Мы вошли в столицу в мрачный и унылый осенний день. Мне трудно было даже представить себе, что можно привыкнуть к этому климату, и Гвидо сразу же сделался грустен и заметно упал духом. За очень дорогую плату мы сняли жалкую меблированную комнату. Там мы немного привели себя в порядок, разобрали наш театр, а burattini заперли в ящик на ключ. Мы собирались продать наш театр какому-нибудь бродячему актеру и несколько дней думали только о том, чтобы навести необходимые справки и увидеть памятники, спектакли и достопримечательности французской столицы.
По истечении недели наш скромный капитал поуменьшился, и хуже всего было то, что я не знал, за что взяться, чтобы его пополнить. Я был полон иллюзий, или, вернее, совершенно не представлял себе, что такое настоящий большой город и какое ужасающее одиночество ожидает в нем иностранца, у которого нет ни денег, ни друзей, ни рекомендаций. Я навел справки относительно Комюса, рассчитывая, что он может меня кое с кем познакомить; но Комюс не вернулся еще из своих поездок, и имя его в ту пору было известно только в провинции. Я выписал себе бумаги Сильвио Гоффреди, на основании которых собирался издать под его именем описание сделанных им исторических исследований. Ни на какую материальную выгоду я не рассчитывал, но надеялся, что, выполнив свой долг, приобрету себе доброе имя и друзей. В Италии кое-какие друзья остались верны мне, и они отправили мне эту посылку, но до меня она так и не дошла. Ни кардинал, ни мой юный ученик не ответили на мои письма, другие же ограничились сухими выражениями участия или не пожелали компрометировать себя, рекомендуя меня влиятельным итальянцам, жившим в Париже.
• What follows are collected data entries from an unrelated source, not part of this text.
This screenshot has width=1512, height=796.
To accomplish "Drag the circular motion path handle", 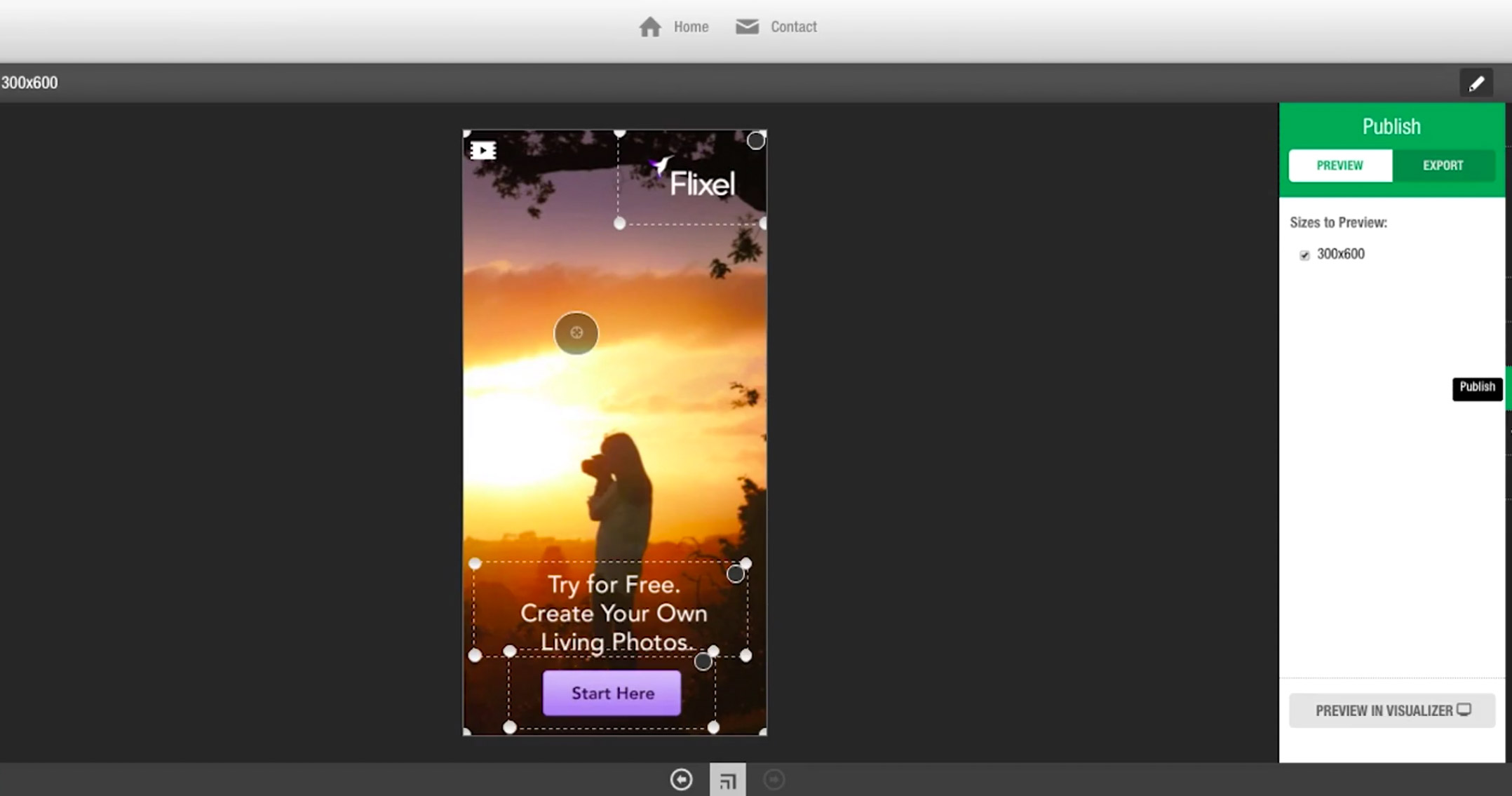I will click(x=576, y=332).
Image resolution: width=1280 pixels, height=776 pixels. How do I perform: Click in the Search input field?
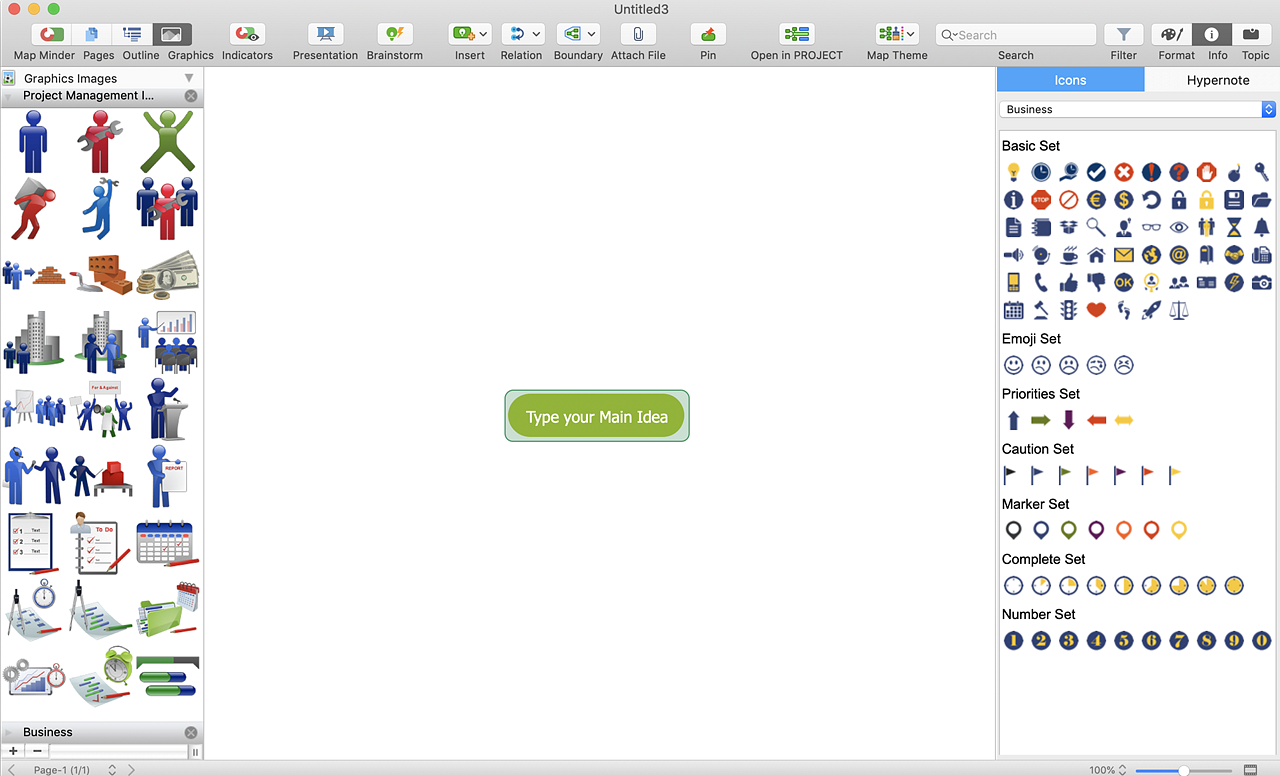pyautogui.click(x=1022, y=35)
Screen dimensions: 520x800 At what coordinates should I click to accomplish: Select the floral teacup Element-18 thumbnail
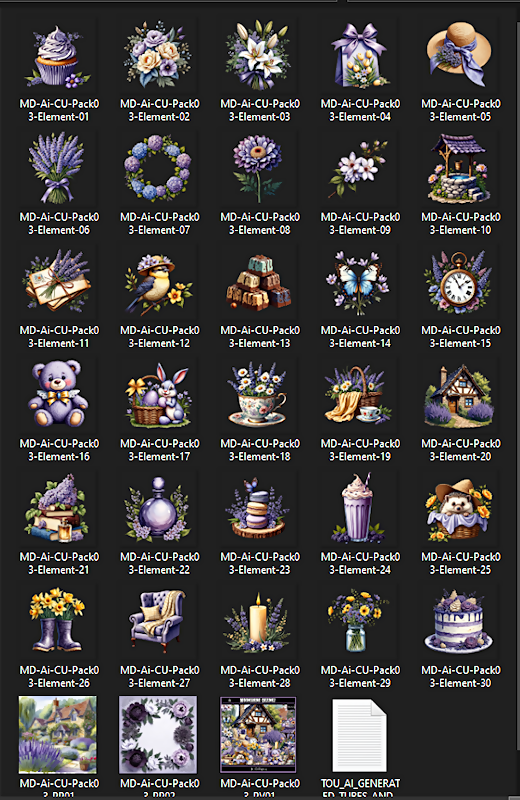coord(259,394)
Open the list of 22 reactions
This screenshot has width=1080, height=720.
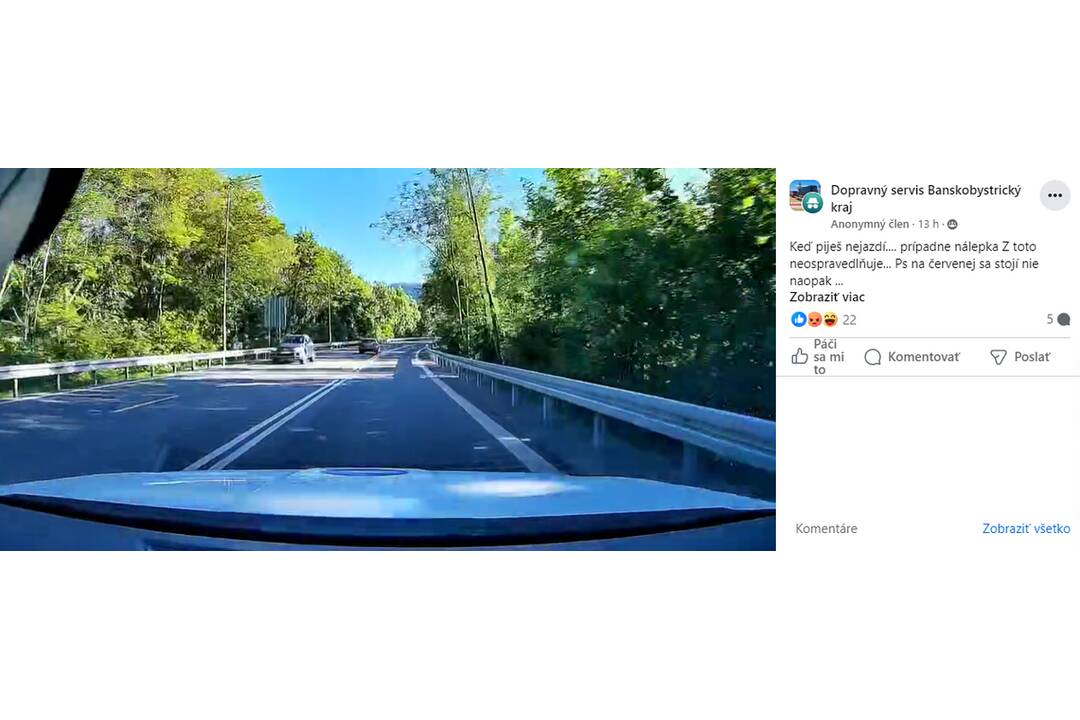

Они даже посоветовали мне не привлекать к себе внимания нашего посла, который мог, пожалуй, найти необходимым во имя чести своей семьи (он приходился родственником Марко Мельфи) испросить у французского короля приказ о моем аресте.
Увидев, в какое положение я попал, я стал рассчитывать только на себя самого. Но поверьте мне, господин Гёфле, в столь беспомощном состоянии и при всех тяготах жизни, которую приходится вести в таком городе роскоши и соблазнов, как Париж, я все же сумел остаться честным человеком! Когда-то я был гостем дворцов под роскошным небом, потом — беззаботным странником в очарованном краю; теперь же я превратился в мрачного и унылого жителя мансарды, боровшегося с холодом, голодом, а порою охваченного отчаянием и отвращением к жизни. И все же благодаря богу и разумным решениям, которые я принимал, мне удавалось найти какой-то выход: я никого не обманул и не умер от нищеты. Мне удалось напечатать кое-какие произведения, которые не обогатили меня, но принесли мне некоторую известность в узком кругу безвестных и скромных ученых. Мне выпала честь подобрать материалы для некоторых статей в Энциклопедии
[54]
по вопросам естественных наук и итальянских древностей. Некий блистательный маркиз взял меня к себе в секретари и прилично одел. Тут я и вышел в открытое море. Если нельзя сказать, что одежда во Франции — это все, то можно по крайней мере утверждать, что иметь вид человека, живущего в достатке, необходимо каждому, кто не хочет оставаться нищим. Маркизу и моему новому платью я обязан тем, что свет снова распахнул передо мной свои двери. Это был опасный риф, о который я легко мог разбиться. Не сочтите меня за дурака, если я скажу вам, что мне бы легче жилось, если бы наружность моя была столь же безобразна, как у вашего друга Стангстадиуса. Человеку красивому и не имеющему ни гроша в кармане свет в паши дни охотно дает доступ к богатству… и к позору… Сколь благоразумным вы бы ни старались быть, вам приходится каждую минуту наступать на прожорливый, мятущийся муравейник дам полусвета. Не будь у меня перед глазами образа моей целомудренной и гордой Софии, я бы, вероятно, дал себя вовлечь в лабиринт этих вкрадчивых и вечно копошащихся тварей.